One of the prime advantages of urea kinetic modeling is that it provides quantitative data that is not only reproducible but can also guide the individualization of dialysis prescriptions. Most notably, urea kinetic modeling elucidates disparities between expected or calculated doses of dialysis and actually delivered dialysis. A major disadvantage of kinetic modeling is the need to coordinate obtaining specific data at stipulated time points. Depending on local resources, these maneuvers may be relatively labor and time intensive and may add cost to the chronic therapy. Although the calculations for kinetic modeling are complicated, numerous web-based programs or electronic applications exist that simplify the compilation of necessary data and facilitate computation of overall adequacy rapidly.

There has also been controversy as to whether the adequacy of dialysis is best measured using a single- or double-pool model of estimated volume. In a single-pool model, the clearance of urea from the blood volume may overestimate the dose of dialysis measured by kinetic modeling because blood measurements are performed before effective re-equilibration of urea from the intracellular space into the intravascular space (urea rebound). This concern is especially true in children with smaller distributions of urea which are dialyzed with filters with the capability of high rates of solute clearance.

On the other hand, the need for patients to remain for a substantial period after the dialysis treatment is completed to draw a re-equilibrated postdialysis blood urea nitrogen (BUN) adds another layer of logistical complexity to utilization of a double-pool model. There are some data suggesting that for the majority of children generally able to achieve relatively high levels of Kt/V, the discordance rate between single-pool and equilibrated values does not impact the ultimate management of adequate dialysis prescriptions.

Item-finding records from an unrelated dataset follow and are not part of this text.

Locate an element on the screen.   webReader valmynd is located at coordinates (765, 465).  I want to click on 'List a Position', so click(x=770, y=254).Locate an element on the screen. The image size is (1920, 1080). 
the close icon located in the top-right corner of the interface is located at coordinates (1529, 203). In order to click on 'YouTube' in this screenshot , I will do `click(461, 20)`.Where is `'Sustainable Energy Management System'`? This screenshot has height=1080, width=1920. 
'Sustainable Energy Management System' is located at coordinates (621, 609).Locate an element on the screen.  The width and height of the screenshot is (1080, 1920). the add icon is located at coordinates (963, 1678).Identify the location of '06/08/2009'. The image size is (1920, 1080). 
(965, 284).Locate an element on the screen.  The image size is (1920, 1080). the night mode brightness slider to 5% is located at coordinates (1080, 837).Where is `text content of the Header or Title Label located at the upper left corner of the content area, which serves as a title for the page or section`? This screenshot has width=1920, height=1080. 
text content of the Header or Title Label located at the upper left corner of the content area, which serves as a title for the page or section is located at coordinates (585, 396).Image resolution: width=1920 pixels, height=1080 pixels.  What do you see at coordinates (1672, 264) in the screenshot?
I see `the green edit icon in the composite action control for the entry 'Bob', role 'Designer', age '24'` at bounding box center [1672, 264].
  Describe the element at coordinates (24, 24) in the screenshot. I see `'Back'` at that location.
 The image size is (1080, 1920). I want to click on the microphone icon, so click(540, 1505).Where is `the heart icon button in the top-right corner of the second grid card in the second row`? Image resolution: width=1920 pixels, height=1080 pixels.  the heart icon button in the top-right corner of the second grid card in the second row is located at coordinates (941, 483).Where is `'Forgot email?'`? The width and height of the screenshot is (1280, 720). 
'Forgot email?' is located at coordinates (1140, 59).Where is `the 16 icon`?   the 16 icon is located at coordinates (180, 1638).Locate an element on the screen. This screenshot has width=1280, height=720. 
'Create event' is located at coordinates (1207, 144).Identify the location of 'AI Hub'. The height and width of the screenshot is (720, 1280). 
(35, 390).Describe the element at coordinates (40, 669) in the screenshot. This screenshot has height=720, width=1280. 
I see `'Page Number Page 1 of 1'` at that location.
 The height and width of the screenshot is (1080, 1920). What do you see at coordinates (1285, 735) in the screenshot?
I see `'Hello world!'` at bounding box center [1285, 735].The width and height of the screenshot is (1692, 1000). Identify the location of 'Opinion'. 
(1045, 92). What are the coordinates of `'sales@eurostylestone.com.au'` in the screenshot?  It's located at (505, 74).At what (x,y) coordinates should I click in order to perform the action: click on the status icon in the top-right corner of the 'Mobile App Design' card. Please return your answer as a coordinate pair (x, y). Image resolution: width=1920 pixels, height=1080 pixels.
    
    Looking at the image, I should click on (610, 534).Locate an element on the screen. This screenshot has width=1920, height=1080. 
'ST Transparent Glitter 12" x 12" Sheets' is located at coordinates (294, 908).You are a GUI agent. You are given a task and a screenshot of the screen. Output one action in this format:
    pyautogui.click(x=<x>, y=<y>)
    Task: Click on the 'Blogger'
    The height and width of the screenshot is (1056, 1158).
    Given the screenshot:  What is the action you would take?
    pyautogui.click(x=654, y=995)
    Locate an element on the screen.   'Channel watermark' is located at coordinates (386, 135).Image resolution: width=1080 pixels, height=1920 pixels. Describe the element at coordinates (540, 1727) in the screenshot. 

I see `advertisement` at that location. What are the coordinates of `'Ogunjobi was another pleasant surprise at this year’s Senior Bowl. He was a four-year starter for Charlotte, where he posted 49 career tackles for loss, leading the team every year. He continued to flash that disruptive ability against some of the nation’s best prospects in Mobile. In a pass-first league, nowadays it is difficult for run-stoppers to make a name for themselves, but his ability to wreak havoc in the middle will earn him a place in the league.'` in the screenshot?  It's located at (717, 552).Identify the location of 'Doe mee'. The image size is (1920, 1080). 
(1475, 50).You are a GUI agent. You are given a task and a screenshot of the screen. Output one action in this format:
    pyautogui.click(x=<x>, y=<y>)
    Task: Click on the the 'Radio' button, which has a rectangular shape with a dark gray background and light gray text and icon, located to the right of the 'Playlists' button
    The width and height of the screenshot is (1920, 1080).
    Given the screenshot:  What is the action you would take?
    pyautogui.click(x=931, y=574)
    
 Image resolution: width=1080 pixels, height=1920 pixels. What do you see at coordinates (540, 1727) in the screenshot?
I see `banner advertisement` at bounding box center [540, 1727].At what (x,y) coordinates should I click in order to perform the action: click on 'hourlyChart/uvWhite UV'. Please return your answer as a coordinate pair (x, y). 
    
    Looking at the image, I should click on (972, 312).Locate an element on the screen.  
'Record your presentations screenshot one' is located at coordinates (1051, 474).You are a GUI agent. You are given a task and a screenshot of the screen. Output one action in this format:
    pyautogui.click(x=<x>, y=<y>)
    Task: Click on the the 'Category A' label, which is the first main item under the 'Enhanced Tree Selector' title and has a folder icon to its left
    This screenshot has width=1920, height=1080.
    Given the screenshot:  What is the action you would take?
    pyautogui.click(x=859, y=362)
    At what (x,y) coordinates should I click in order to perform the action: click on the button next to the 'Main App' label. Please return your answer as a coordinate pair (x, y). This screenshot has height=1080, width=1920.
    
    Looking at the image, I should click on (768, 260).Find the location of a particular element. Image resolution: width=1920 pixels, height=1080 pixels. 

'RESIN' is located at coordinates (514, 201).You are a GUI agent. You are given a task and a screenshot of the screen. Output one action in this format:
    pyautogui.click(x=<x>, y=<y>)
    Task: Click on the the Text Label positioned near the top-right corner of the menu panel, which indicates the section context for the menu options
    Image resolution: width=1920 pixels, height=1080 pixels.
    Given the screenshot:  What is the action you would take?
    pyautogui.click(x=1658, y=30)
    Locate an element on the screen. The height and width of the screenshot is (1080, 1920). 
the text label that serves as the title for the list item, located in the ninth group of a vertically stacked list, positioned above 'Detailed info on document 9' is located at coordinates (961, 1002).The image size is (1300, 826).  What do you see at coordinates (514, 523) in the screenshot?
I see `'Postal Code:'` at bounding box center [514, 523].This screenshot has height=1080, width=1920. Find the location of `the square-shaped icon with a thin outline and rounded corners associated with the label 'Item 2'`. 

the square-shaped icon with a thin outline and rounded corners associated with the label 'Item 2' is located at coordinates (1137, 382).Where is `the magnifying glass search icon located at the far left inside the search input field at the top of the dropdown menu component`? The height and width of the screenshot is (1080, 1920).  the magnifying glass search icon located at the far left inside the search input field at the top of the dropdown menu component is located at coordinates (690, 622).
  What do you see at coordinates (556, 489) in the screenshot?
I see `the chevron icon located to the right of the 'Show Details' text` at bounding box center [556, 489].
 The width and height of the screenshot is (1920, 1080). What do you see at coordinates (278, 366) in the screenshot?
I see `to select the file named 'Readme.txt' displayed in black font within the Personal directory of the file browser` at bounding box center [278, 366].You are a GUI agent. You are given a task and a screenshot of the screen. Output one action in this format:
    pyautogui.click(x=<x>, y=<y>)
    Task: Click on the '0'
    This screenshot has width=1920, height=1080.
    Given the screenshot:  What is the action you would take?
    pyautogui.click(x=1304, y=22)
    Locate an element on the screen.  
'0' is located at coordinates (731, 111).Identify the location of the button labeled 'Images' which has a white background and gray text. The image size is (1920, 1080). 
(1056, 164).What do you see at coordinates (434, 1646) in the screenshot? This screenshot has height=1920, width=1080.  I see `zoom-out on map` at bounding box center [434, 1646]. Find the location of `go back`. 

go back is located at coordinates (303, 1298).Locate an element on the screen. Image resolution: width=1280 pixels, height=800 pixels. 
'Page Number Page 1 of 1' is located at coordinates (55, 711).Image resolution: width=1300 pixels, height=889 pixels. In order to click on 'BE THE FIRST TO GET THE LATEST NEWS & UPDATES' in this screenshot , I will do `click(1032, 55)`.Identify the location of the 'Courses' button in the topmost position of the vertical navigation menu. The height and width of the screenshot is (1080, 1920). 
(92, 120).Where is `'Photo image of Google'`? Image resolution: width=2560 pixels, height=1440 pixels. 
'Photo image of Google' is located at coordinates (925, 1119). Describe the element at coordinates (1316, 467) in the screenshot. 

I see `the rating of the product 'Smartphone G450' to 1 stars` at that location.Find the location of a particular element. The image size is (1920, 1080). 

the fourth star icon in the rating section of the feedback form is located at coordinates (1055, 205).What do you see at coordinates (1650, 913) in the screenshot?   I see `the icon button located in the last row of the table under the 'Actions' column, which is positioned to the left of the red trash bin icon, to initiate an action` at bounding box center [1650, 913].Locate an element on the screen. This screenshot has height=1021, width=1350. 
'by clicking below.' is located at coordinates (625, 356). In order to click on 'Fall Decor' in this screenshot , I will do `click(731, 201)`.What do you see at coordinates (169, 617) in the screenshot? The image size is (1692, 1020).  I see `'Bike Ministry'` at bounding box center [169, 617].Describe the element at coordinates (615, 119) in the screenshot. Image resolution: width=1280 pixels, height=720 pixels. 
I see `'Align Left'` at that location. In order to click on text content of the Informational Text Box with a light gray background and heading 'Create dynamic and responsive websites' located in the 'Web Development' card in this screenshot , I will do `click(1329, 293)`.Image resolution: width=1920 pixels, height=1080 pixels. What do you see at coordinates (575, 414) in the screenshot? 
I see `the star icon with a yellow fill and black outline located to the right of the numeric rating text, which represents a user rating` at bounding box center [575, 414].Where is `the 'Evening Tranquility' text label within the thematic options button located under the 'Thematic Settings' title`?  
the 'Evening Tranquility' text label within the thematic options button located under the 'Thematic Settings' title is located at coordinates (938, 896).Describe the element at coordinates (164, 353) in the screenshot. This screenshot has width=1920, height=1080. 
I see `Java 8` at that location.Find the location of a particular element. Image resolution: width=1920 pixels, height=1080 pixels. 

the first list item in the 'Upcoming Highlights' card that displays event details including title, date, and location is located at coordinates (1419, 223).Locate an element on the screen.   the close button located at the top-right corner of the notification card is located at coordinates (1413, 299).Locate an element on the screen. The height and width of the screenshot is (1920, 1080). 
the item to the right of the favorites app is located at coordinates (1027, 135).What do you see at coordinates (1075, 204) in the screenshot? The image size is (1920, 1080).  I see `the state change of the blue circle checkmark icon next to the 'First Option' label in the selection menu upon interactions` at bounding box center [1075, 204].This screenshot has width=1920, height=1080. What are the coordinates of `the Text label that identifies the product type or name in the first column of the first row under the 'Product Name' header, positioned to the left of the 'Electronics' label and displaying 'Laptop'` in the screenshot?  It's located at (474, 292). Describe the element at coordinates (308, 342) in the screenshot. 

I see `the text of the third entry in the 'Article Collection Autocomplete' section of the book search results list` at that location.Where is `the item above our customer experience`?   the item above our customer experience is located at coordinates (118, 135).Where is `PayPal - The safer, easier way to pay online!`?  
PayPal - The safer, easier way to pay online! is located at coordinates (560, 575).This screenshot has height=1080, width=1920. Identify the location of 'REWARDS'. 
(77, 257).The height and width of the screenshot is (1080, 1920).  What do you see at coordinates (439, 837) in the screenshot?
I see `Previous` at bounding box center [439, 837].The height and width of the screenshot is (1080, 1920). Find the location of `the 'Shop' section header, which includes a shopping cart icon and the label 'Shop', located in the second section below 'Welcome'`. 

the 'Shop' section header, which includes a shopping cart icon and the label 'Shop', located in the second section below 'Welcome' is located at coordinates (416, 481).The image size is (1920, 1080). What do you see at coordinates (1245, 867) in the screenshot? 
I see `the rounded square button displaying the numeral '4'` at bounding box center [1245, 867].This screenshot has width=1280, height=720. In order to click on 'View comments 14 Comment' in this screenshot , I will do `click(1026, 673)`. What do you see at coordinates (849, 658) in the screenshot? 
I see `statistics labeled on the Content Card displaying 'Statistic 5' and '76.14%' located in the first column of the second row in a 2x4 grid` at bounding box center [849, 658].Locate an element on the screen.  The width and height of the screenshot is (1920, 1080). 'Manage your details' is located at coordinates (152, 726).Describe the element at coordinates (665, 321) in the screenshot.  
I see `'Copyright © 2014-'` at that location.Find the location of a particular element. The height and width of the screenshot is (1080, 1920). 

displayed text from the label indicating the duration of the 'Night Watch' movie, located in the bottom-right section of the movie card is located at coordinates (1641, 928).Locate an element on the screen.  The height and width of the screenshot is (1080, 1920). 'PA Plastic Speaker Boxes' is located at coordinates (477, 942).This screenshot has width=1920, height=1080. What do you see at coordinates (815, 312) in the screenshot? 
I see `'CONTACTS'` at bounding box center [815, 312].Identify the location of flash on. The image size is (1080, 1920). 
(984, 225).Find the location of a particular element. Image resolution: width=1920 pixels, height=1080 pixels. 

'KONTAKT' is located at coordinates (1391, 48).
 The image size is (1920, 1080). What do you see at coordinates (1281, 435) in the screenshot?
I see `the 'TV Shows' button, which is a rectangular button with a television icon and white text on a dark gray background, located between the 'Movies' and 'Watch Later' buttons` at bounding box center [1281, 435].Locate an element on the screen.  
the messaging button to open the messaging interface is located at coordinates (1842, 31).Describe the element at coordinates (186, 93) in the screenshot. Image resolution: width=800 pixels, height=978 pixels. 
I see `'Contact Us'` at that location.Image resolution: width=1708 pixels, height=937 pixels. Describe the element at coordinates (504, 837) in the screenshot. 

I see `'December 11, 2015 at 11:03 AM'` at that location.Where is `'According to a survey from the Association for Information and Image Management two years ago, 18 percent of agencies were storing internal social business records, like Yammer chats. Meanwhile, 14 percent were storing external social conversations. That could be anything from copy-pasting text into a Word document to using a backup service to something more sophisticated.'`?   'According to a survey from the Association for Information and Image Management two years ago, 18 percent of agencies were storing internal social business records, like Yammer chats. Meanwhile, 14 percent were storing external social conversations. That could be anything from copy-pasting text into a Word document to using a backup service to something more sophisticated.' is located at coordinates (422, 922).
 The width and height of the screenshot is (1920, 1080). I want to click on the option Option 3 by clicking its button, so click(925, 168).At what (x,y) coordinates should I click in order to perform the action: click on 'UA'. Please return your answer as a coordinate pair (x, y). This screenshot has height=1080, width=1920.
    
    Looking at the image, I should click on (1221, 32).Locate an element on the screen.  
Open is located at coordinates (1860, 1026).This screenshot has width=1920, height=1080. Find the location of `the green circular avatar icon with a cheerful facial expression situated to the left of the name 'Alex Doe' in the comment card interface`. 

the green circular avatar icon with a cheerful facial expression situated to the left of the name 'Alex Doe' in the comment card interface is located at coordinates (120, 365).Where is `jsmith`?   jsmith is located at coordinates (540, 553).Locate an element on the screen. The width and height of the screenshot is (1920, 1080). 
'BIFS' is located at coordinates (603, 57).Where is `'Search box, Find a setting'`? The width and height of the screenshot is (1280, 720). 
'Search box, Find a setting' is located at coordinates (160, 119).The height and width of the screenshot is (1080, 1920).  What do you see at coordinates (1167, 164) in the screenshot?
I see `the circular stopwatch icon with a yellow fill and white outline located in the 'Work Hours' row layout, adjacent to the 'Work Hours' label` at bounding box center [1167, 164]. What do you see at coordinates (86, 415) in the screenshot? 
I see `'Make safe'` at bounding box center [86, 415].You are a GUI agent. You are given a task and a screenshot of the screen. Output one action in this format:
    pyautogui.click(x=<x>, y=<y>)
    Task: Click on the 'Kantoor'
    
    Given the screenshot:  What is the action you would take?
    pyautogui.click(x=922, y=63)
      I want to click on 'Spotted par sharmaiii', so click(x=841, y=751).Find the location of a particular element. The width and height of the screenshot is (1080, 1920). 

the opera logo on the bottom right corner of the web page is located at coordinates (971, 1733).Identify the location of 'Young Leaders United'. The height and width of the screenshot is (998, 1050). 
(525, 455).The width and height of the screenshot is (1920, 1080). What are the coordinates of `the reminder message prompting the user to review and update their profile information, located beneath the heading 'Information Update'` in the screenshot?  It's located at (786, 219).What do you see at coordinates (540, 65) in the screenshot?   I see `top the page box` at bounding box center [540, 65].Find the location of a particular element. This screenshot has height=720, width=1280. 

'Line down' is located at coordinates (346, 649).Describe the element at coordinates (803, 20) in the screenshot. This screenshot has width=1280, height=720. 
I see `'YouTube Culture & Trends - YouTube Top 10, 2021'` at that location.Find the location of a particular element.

While the Kt/V of urea is generally used to assess dialysis adequacy, Daugirdas has reviewed a variety of other approaches. He describes a number of drawbacks of spKt/V, including its limitations in patients receiving HD at frequencies other than three times a week and challenges in harmonizing weekly Kt/V values derived in peritoneal dialysis patients with those receiving HD. This intriguing review compares other models based on such parameters as body surface area versus volume of distribution, total weekly time spent on HD, and the role of nonurea solutes such as phosphorus, middle molecules, and other uremic toxins. The use of what is termed a “standard Kt/V” has been endorsed by some guidelines in those situations where dialysis is occurring at some frequency other than three times a week.

It remains incumbent on the clinician prescribing chronic dialysis to be aware that a patient’s particular dialysis regimen and any residual renal function need to be kept in mind when assessing dialysis adequacy and setting targets for adequacy. For instance, children receiving dialysis four or more times a week or children with substantial native residual renal function will need to have these extra sessions and their native kidney function included in both the calculation of dialysis adequacy and setting of dialysis adequacy targets for an individual dialysis session. As noted earlier, although this necessitates the use of more complex calculations than with typical estimation of dialysis adequacy, the ready availability of dialysis adequacy programs and applications that take into account these variables allow for these individualized approaches.